🤖 AI Summary
Event reconstruction in digital forensics suffers from fragmented perspectives, inconsistent terminology, and methodological fragmentation, lacking a systematic, unifying framework. Method: This paper proposes the first unified temporal event reconstruction framework tailored for digital forensics—adapting classical forensic reconstruction models to the digital domain; constructing a comprehensive, lifecycle-spanning conceptual map of temporal reconstruction; and conducting a systematic literature review (SLR) coupled with conceptual modeling to clarify terminological relationships and process elements. Contribution/Results: The study identifies three core challenges—data scale, temporal distortion, and semantic ambiguity—and establishes an extensible classification system.

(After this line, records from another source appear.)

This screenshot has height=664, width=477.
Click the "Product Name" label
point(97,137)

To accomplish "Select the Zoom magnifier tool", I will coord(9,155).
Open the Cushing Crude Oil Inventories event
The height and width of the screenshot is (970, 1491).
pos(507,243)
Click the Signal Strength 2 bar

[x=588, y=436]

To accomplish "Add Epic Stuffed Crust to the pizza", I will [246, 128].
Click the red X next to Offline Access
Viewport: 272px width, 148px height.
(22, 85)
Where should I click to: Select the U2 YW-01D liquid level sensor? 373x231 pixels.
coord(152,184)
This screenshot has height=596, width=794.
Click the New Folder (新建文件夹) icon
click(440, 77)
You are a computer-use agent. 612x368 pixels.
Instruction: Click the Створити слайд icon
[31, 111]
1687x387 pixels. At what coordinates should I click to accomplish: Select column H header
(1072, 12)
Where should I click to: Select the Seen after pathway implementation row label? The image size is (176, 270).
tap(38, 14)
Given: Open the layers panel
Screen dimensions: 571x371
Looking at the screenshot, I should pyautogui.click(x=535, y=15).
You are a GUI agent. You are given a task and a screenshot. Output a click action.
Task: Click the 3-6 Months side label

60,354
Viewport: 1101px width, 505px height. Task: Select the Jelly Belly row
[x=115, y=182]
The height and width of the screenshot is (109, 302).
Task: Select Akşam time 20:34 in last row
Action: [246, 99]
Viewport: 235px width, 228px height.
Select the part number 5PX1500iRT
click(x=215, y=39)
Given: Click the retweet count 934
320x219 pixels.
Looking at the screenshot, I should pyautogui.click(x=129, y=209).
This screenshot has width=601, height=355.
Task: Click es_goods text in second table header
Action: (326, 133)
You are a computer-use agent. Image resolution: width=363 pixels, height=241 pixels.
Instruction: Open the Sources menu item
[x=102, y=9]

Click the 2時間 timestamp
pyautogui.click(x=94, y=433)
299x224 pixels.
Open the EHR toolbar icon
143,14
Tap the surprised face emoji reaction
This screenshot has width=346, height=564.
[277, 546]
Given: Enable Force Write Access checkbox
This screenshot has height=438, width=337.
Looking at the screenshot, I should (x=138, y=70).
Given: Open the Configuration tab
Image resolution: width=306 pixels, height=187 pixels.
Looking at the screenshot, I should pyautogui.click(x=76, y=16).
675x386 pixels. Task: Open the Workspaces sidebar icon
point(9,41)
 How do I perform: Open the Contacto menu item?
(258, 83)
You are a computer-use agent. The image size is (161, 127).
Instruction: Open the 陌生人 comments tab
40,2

It delivers a consensus-based terminology set and a standardized process paradigm, thereby providing a rigorous theoretical foundation for the development and evaluation of automated event reconstruction tools.
📝 Abstract
Event reconstruction is a technique that examiners can use to attempt to infer past activities by analyzing digital artifacts. Despite its significance, the field suffers from fragmented research, with studies often focusing narrowly on aspects like timeline creation or tampering detection. This paper addresses the lack of a unified perspective by proposing a comprehensive framework for timeline-based event reconstruction, adapted from traditional forensic science models. We begin by harmonizing existing terminology and presenting a cohesive diagram that clarifies the relationships between key elements of the reconstruction process. Through a comprehensive literature survey, we classify and organize the main challenges, extending the discussion beyond common issues like data volume. Lastly, we highlight recent advancements and propose directions for future research, including specific research gaps. By providing a structured approach, key findings, and a clearer understanding of the underlying challenges, this work aims to strengthen the foundation of digital forensics.